EXERCISE PASSAGE
◆ ◆ ◆

The number of women who have strong sailing skills and hands-on experience with maintaining and repairing boats is growing. Still, many women who are preparing to go offshore feel they are running as fast as they can to catch up to their partners’ sailing skills and to become less dependent on their partners for technical know-how.

These were some of the concerns shared by the women of VI Fleet who expressed interest in an offshore seminar for women only. We asked a few of BCA’s more experienced female sailors for ideas on what to cover in such a seminar. They suggested that even though it’s comforting to learn about practical aspects of boats and offshore voyaging in a women-only environment, it might be more powerful to focus on expanding personal comfort levels and addressing personal challenges regarding sailing.

We were particularly fortunate this year to have three experienced facilitators as members of VI Fleet – Georgette Duhaime, Agathe Gaulin and Stefa Katamay – who worked with me to develop a seminar that would explore the strengths women bring to the offshore dream and how to overcome the challenges. Through a mix of short presentations and small and large group work, the facilitators and participants would share ideas and information which would lead to individual action plans and a support network to prepare them for offshore voyaging.

In addition to the facilitators, eight women from VI Fleet participated in the six-hour seminar on February 4, 2017. They identified what they were comfortable with regarding sailing, and also what they were concerned about when sailing in local waters and offshore. The areas of greatest concern were docking, sail handling/reefing, engine maintenance/mechanical failures, anchoring, lack of sleep and fears of medical mishaps. Participants were introduced to a model of comfort zones, in which some areas of discomfort offer a challenge and learning opportunity while recognizing that others are seen as excessively risky. A reluctance to venture into the challenge/learning zone will lead to our individual comfort zones becoming progressively smaller, a process which already happens naturally with aging. The participating women then brainstormed ideas for overcoming the challenges they had identified.

◆ ◆ ◆

DATA RECORDS
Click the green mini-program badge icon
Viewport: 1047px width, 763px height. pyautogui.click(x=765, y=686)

◆ ◆ ◆

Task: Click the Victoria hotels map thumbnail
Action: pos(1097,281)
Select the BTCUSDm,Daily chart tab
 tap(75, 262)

◆ ◆ ◆

PROBLEMS AND TASKS
• A. In the seminar passage, how long was the seminar held on February 4, 2017?
• B. Turn the paragraph of the seminar passage that begins "We were particularly fortunate" into a short list that keeps its main facts.
• C. In the seminar passage, write out everything from "The number of" down to "for technical know-how.", replacing "partners" with "spouses".
The records play no part in this work.

EXERCISE RESPONSES
• A. Six hours.

• B.
- Three experienced facilitators from VI Fleet, Georgette Duhaime, Agathe Gaulin and Stefa Katamay, helped develop the seminar this year.
- The seminar would explore the strengths women bring to the offshore dream and how to overcome the challenges.
- It would mix short presentations with small and large group work.
- Sharing ideas and information would lead to individual action plans and a support network to prepare participants for offshore voyaging.

• C.
The number of women who have strong sailing skills and hands-on experience with maintaining and repairing boats is growing. Still, many women who are preparing to go offshore feel they are running as fast as they can to catch up to their spouses’ sailing skills and to become less dependent on their spouses for technical know-how.